======== Record extracts

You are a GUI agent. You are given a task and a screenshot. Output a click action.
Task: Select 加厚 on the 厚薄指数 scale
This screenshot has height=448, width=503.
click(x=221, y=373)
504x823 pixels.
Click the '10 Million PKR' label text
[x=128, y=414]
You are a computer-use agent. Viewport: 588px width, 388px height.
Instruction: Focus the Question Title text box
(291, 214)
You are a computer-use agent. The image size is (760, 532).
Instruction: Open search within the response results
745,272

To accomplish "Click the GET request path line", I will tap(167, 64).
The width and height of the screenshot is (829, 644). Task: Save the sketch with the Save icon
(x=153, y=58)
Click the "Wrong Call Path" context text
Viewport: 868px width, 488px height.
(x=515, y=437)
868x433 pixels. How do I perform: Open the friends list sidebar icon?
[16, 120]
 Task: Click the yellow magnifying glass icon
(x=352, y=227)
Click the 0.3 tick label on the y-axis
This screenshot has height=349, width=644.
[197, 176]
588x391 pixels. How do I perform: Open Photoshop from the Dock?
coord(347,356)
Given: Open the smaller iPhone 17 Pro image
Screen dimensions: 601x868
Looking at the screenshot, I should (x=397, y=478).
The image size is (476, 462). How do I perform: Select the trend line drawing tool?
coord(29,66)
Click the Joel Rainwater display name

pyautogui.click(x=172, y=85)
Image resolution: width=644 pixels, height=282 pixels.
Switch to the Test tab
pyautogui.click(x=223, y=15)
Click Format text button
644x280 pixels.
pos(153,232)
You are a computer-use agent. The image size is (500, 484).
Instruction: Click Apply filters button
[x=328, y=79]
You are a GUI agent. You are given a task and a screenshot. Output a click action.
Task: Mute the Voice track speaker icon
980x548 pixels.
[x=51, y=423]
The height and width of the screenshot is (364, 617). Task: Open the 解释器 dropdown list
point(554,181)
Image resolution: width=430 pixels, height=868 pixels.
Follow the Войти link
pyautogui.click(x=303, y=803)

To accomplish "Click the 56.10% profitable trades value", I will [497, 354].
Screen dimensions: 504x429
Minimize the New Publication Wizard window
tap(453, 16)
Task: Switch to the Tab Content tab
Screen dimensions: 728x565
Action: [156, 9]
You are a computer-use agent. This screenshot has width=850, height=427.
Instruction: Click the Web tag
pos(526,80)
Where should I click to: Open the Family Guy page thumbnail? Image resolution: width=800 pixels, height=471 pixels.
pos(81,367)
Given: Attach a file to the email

================

### What you need to do
In the records above, find each line that mentions the word "will", and copy it.

### Expected answer
To accomplish "Click the GET request path line", I will tap(167, 64).
To accomplish "Click the 56.10% profitable trades value", I will [497, 354].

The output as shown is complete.